DIRECTIVE: Reproduce each line of the data below verbatim, with nothing added or omitted.

RECORDS SUPPLIED:

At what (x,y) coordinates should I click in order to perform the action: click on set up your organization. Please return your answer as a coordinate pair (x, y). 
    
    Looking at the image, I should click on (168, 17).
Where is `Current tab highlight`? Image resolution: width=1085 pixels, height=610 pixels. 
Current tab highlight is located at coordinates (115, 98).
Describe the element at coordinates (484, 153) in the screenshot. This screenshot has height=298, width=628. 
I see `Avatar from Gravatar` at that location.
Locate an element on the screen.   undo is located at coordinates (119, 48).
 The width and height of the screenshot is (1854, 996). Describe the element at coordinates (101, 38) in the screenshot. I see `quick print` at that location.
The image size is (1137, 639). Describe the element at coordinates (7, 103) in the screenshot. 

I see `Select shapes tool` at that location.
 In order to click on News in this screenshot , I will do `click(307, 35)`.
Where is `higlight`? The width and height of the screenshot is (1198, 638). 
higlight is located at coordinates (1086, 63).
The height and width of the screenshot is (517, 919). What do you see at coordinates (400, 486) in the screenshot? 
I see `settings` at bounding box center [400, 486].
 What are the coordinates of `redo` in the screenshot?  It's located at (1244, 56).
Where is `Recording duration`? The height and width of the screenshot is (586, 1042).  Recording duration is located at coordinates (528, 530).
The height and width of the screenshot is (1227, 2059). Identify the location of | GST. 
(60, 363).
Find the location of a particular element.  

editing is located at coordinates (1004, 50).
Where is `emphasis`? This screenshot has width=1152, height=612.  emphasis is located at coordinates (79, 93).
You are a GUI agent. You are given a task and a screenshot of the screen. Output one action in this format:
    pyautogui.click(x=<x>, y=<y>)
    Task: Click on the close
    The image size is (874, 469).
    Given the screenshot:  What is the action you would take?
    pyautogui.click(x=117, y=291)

CORRECT RESPONSE:
At what (x,y) coordinates should I click in order to perform the action: click on set up your organization. Please return your answer as a coordinate pair (x, y). 
    
    Looking at the image, I should click on (168, 17).
Where is `Current tab highlight`? Image resolution: width=1085 pixels, height=610 pixels. 
Current tab highlight is located at coordinates (115, 98).
Describe the element at coordinates (484, 153) in the screenshot. This screenshot has height=298, width=628. 
I see `Avatar from Gravatar` at that location.
Locate an element on the screen.   undo is located at coordinates (119, 48).
 The width and height of the screenshot is (1854, 996). Describe the element at coordinates (101, 38) in the screenshot. I see `quick print` at that location.
The image size is (1137, 639). Describe the element at coordinates (7, 103) in the screenshot. 

I see `Select shapes tool` at that location.
 In order to click on News in this screenshot , I will do `click(307, 35)`.
Where is `higlight`? The width and height of the screenshot is (1198, 638). 
higlight is located at coordinates (1086, 63).
The height and width of the screenshot is (517, 919). What do you see at coordinates (400, 486) in the screenshot? 
I see `settings` at bounding box center [400, 486].
 What are the coordinates of `redo` in the screenshot?  It's located at (1244, 56).
Where is `Recording duration`? The height and width of the screenshot is (586, 1042).  Recording duration is located at coordinates (528, 530).
The height and width of the screenshot is (1227, 2059). Identify the location of | GST. 
(60, 363).
Find the location of a particular element.  

editing is located at coordinates (1004, 50).
Where is `emphasis`? This screenshot has width=1152, height=612.  emphasis is located at coordinates (79, 93).
You are a GUI agent. You are given a task and a screenshot of the screen. Output one action in this format:
    pyautogui.click(x=<x>, y=<y>)
    Task: Click on the close
    The image size is (874, 469).
    Given the screenshot:  What is the action you would take?
    pyautogui.click(x=117, y=291)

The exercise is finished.